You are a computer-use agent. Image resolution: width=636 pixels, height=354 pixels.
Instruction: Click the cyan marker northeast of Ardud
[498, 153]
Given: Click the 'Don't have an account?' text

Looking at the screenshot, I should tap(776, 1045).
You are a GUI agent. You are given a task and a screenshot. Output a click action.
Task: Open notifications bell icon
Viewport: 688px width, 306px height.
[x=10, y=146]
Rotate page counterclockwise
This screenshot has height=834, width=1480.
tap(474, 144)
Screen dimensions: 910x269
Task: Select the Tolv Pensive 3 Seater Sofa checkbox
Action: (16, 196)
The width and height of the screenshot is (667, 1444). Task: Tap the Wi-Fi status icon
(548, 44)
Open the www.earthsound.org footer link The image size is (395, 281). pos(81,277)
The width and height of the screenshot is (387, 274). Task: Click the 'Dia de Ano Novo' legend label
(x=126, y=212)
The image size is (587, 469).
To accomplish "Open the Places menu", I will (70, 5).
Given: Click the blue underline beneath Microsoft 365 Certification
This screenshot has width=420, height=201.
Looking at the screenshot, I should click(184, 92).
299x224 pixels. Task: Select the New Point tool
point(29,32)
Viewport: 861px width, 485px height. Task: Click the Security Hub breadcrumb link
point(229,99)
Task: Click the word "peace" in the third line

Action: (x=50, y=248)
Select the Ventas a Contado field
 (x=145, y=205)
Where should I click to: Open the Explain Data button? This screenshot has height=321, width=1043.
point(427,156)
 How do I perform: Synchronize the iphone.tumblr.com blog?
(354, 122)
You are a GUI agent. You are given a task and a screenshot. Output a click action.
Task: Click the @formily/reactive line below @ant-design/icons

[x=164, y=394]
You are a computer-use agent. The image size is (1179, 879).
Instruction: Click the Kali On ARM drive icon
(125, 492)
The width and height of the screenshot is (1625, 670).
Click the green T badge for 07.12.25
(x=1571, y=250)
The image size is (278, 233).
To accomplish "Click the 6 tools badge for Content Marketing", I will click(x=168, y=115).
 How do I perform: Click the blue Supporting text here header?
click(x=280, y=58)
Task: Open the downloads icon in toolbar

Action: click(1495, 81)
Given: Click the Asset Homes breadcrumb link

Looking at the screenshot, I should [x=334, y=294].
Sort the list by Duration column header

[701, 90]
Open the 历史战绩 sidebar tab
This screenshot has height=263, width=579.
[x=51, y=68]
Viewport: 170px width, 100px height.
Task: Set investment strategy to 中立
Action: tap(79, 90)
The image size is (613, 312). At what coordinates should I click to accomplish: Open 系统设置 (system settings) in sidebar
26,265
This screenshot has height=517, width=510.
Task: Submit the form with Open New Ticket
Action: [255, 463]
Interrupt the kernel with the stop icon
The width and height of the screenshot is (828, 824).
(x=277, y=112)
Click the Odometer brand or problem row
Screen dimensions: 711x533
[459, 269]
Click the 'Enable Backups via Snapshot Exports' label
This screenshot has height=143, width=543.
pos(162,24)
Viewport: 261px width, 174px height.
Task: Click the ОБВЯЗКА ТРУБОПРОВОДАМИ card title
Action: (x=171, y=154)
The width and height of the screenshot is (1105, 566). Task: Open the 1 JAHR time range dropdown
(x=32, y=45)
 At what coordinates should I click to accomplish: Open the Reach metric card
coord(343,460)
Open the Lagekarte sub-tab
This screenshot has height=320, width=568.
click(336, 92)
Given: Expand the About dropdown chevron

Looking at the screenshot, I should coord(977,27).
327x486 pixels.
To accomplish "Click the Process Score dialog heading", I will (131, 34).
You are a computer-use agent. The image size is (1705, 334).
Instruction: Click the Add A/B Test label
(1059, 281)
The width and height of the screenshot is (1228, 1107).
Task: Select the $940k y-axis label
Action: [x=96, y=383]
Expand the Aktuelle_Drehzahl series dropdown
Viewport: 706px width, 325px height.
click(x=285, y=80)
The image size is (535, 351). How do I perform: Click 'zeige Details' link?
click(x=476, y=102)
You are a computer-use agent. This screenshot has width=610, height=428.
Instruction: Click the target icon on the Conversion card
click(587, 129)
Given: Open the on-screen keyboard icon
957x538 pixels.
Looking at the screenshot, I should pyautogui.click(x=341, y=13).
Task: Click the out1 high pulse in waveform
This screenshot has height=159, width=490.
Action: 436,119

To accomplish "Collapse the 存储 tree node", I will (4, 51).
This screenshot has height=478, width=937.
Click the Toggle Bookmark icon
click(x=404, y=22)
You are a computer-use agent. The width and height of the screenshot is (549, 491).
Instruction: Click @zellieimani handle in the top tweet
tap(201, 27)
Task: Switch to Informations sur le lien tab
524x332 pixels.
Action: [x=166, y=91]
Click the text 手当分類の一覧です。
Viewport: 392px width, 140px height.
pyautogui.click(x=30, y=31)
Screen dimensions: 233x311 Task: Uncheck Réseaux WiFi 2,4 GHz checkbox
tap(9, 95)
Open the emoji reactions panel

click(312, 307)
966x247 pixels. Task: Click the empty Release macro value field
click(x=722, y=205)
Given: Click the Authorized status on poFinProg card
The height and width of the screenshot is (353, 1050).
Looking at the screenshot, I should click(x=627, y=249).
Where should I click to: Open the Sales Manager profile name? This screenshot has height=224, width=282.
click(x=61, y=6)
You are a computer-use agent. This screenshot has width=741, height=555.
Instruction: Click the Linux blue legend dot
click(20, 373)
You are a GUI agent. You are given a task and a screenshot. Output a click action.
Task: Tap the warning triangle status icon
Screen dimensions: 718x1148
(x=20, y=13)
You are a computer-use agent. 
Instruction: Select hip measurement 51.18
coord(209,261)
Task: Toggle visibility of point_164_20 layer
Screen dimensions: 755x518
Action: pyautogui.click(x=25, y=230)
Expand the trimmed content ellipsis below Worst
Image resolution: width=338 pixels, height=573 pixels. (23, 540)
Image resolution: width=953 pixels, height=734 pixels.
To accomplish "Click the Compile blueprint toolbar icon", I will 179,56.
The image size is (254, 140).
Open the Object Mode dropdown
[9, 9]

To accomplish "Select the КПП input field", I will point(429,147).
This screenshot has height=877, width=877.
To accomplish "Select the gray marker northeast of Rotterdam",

━━━━

[Task description]
Give only the lines from the one holding "Expand the Aktuelle_Drehzahl series dropdown" through the one holding "This screenshot has height=478, width=937.", each restated exactly as it appears above.

[Completed task]
Expand the Aktuelle_Drehzahl series dropdown
Viewport: 706px width, 325px height.
click(x=285, y=80)
The image size is (535, 351). How do I perform: Click 'zeige Details' link?
click(x=476, y=102)
You are a computer-use agent. This screenshot has width=610, height=428.
Instruction: Click the target icon on the Conversion card
click(587, 129)
Given: Open the on-screen keyboard icon
957x538 pixels.
Looking at the screenshot, I should pyautogui.click(x=341, y=13).
Task: Click the out1 high pulse in waveform
This screenshot has height=159, width=490.
Action: 436,119

To accomplish "Collapse the 存储 tree node", I will (4, 51).
This screenshot has height=478, width=937.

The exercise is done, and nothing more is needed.